Not his first rodeo: CrowdStrike CEO was also involved in another global tech disaster
Friday’s CrowdStrike outage is the second major tech meltdown that founder and CEO George Kurtz has been involved in.
Friday’s CrowdStrike outage is the second major tech meltdown that founder and CEO George Kurtz has been involved in. He was also the Chief Technology Officer of McAfee in 2010, when a security update from the antivirus firm crashed tens of thousands of computers.
On Friday, cybersecurity company CrowdStrike pushed a faulty software update that bricked thousands of Microsoft Windows computers across the world and brought many services to a screeching halt. Air travel, credit card payments, emergency services, stock markets and much more were affected by the Microsoft outage linked to the disastrous CrowdStrike software update.

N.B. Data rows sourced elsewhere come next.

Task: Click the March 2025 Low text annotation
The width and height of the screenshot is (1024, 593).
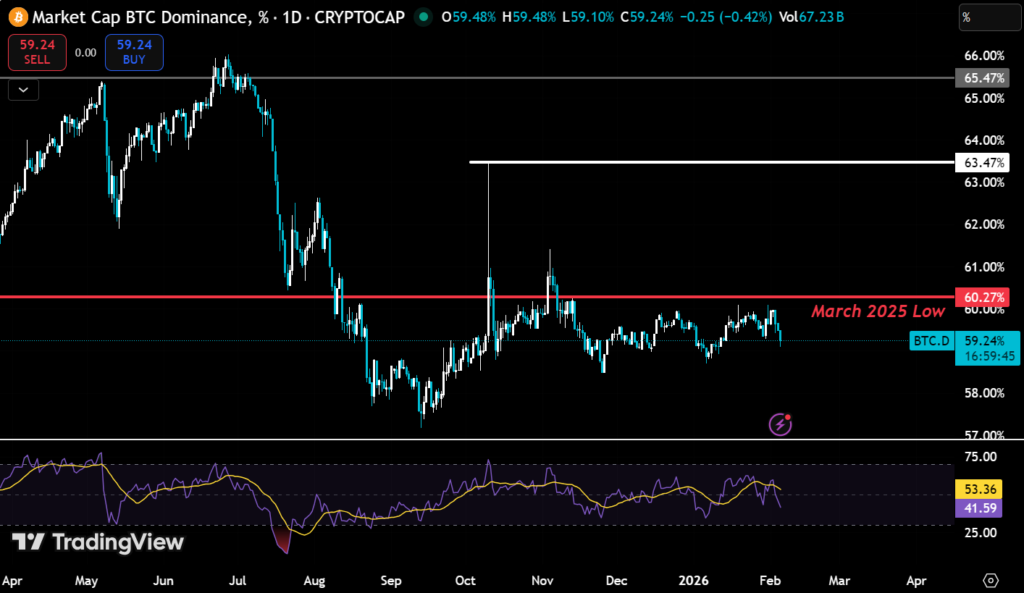Action: click(879, 311)
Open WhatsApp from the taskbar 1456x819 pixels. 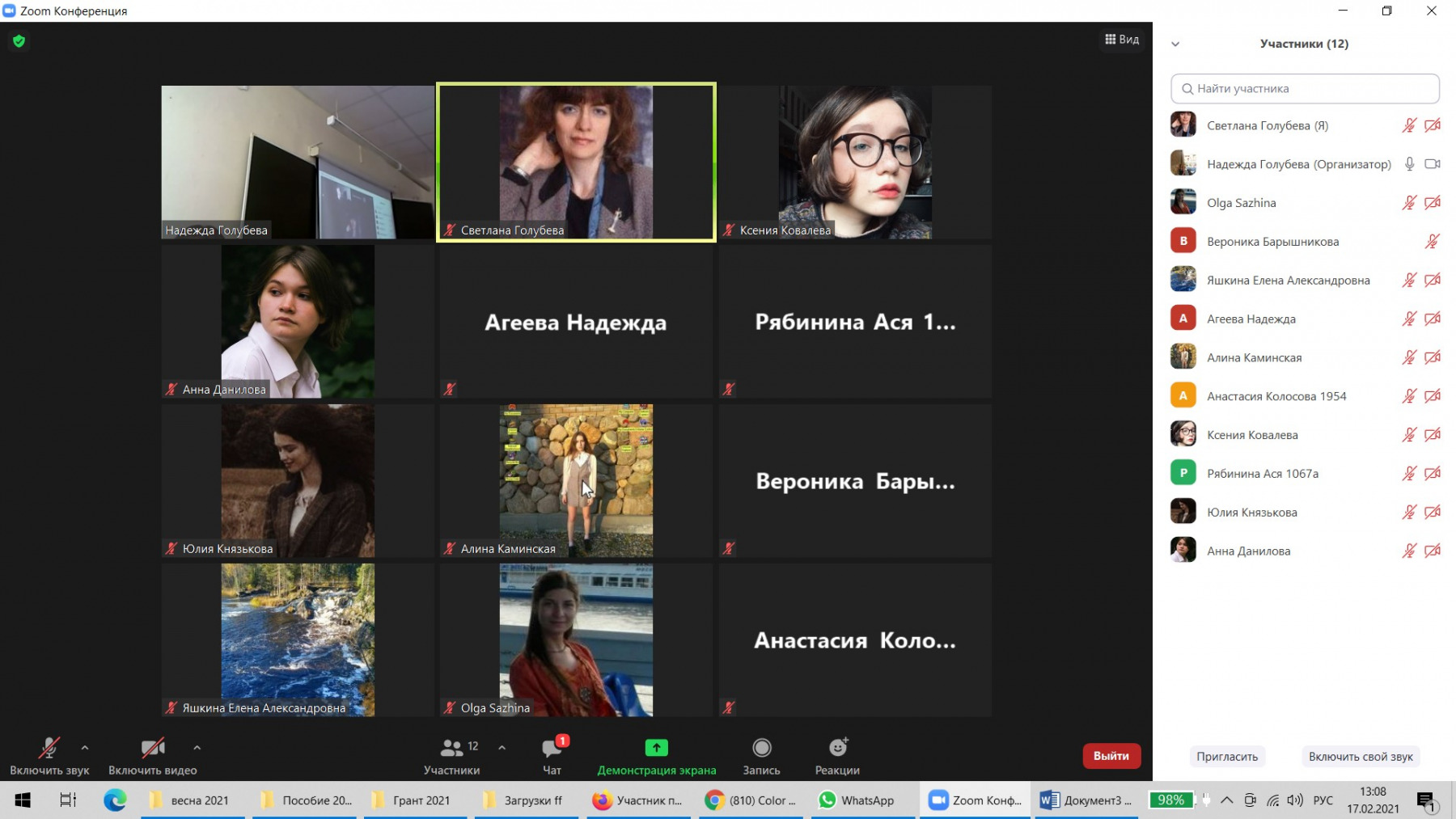[857, 800]
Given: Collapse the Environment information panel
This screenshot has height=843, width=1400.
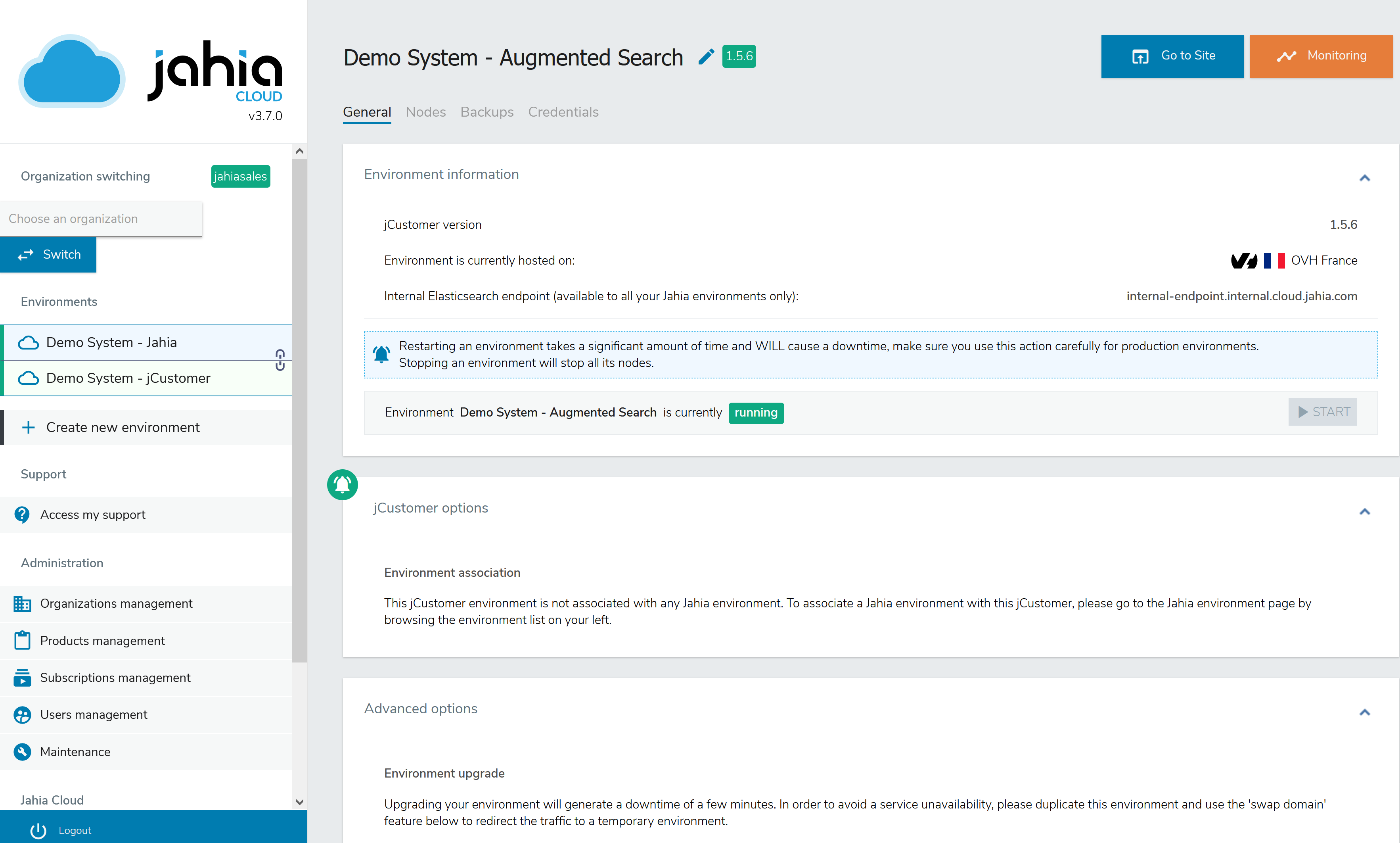Looking at the screenshot, I should click(x=1364, y=178).
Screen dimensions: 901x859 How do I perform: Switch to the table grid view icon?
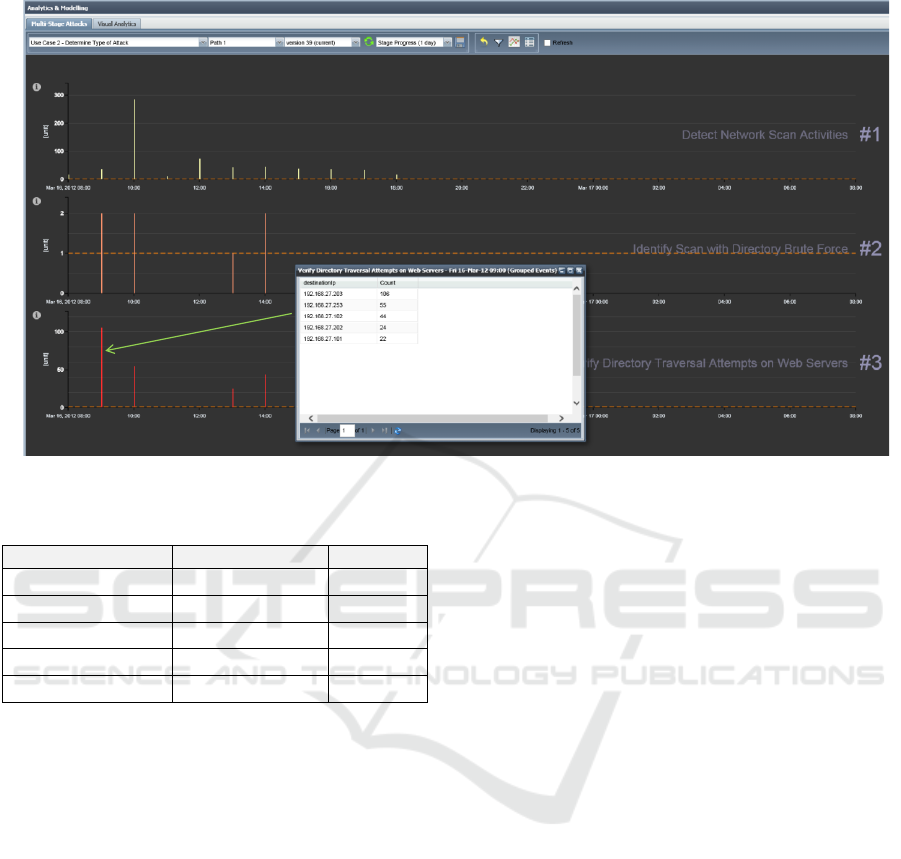pos(529,42)
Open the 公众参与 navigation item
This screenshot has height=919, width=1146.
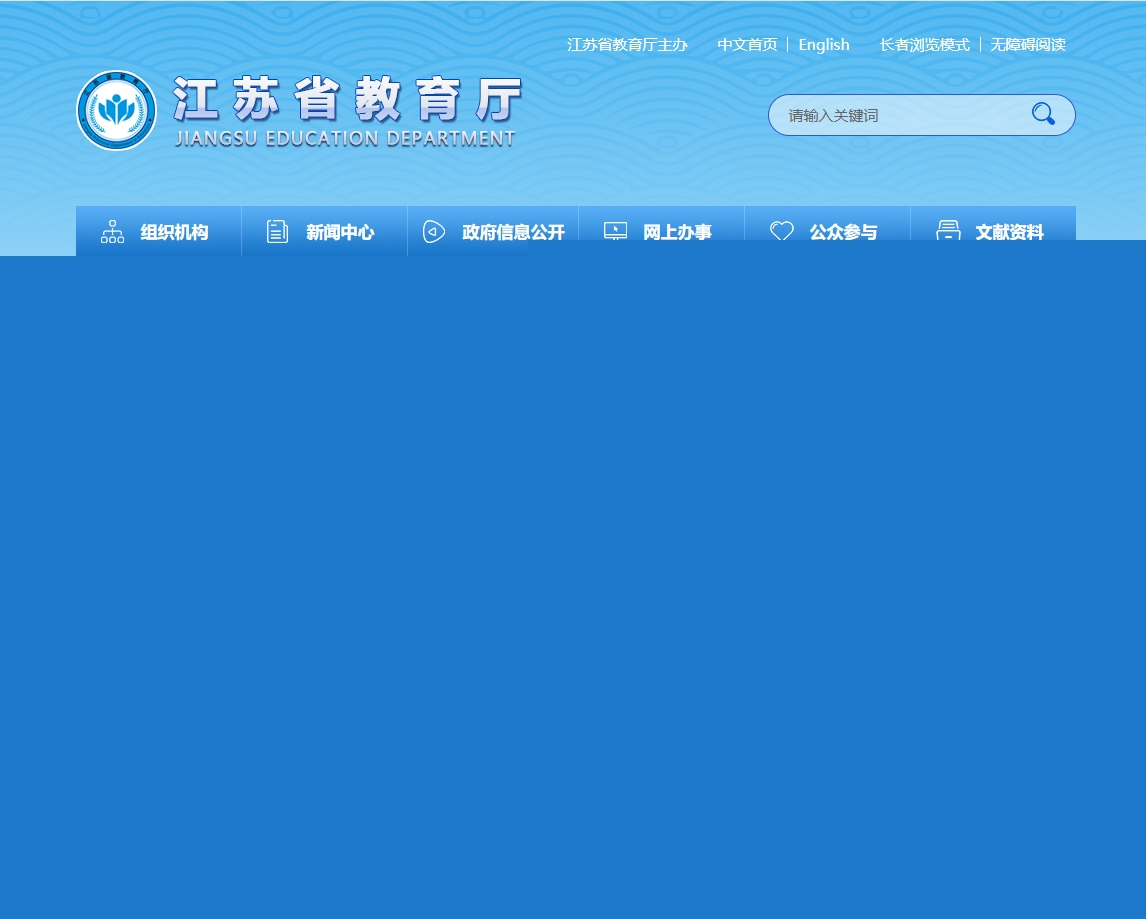[x=843, y=233]
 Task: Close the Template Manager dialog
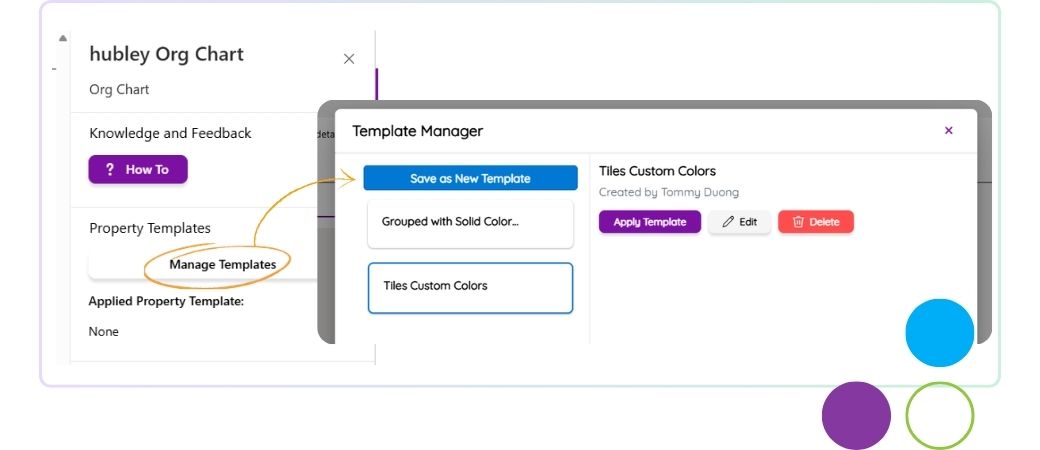(x=948, y=131)
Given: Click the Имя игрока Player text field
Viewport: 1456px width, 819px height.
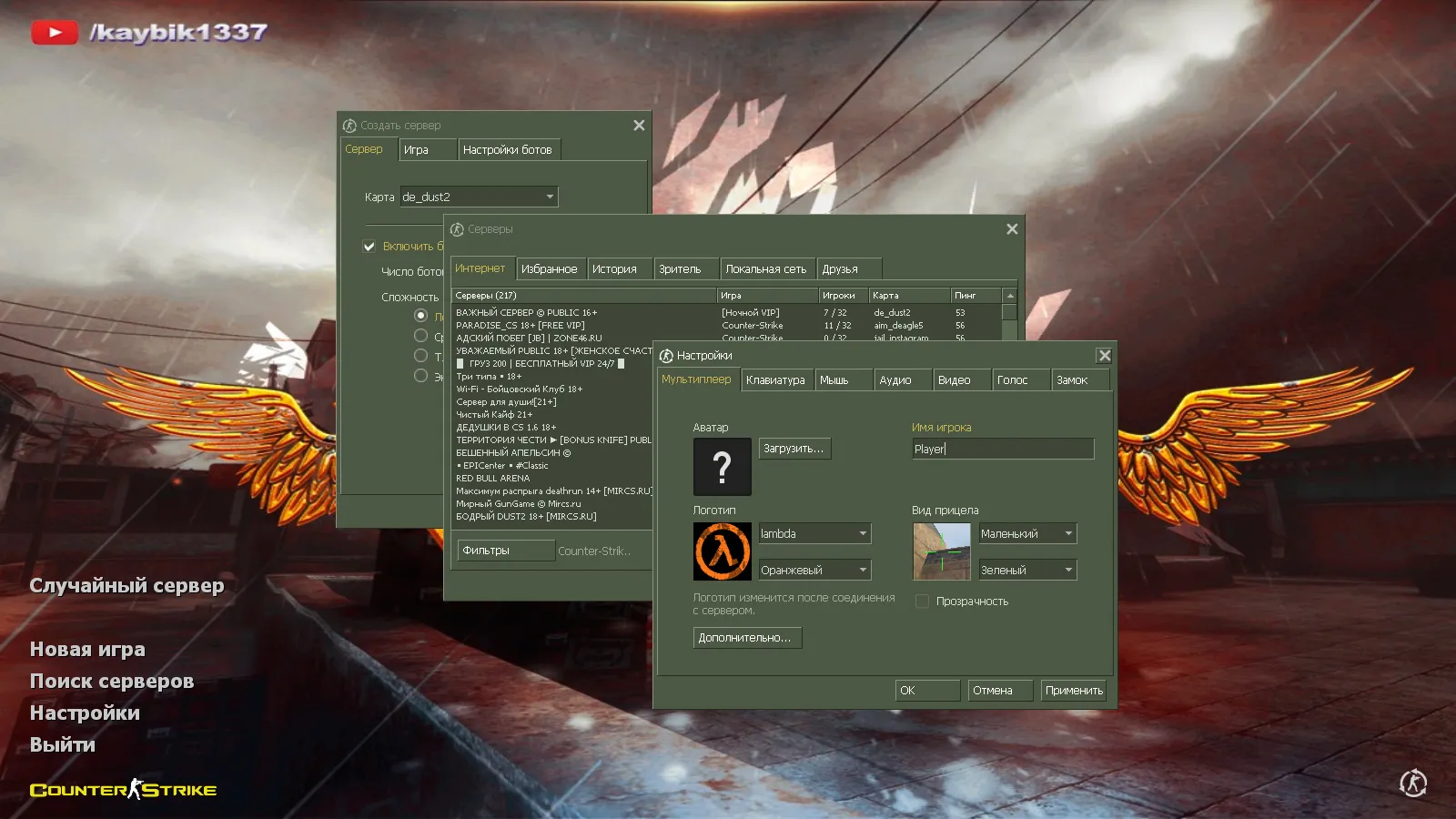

It reminded some people of the McAfee blunder of 2010 when the antivirus firm inadvertently triggered a worldwide shutdown of Windows XP PCs across the world, according to NewsByte.
People were even more surprised to discover that CrowdStrike’s billionaire founder and CEO George Kurtz served as the CTO of McAfee in 2010.
A post on X speaking about Kurtz’s involvement in two major tech bungles has gone viral with over 1.6 million views.
Meanwhile, Kurtz’s personal net worth plunged more than $300 million on Friday because of the faulty update. According to Forbes, he was worth $3.2 billion on Thursday, but his net worth went down to $2.9 billion Friday as CrowdStrike stock plunged 11%.
(Also read: CrowdStrike CEO panics, begins to choke when asked how single update caused such chaos. Viral video)
The global IT outage on Friday was linked to a single update automatically rolled out to Crowdstrike Falcon, a ubiquitous cyber security tool used primarily by large organisations. This caused Microsoft Windows computers around the world to crash.
In a statement, Kurtz apologised for the outage and said the issue had been identified and a fix deployed. “The outage was caused by a defect found in a Falcon content update for Windows hosts. Mac and Linux hosts are not impacted. This was not a cyberattack,” he clarified.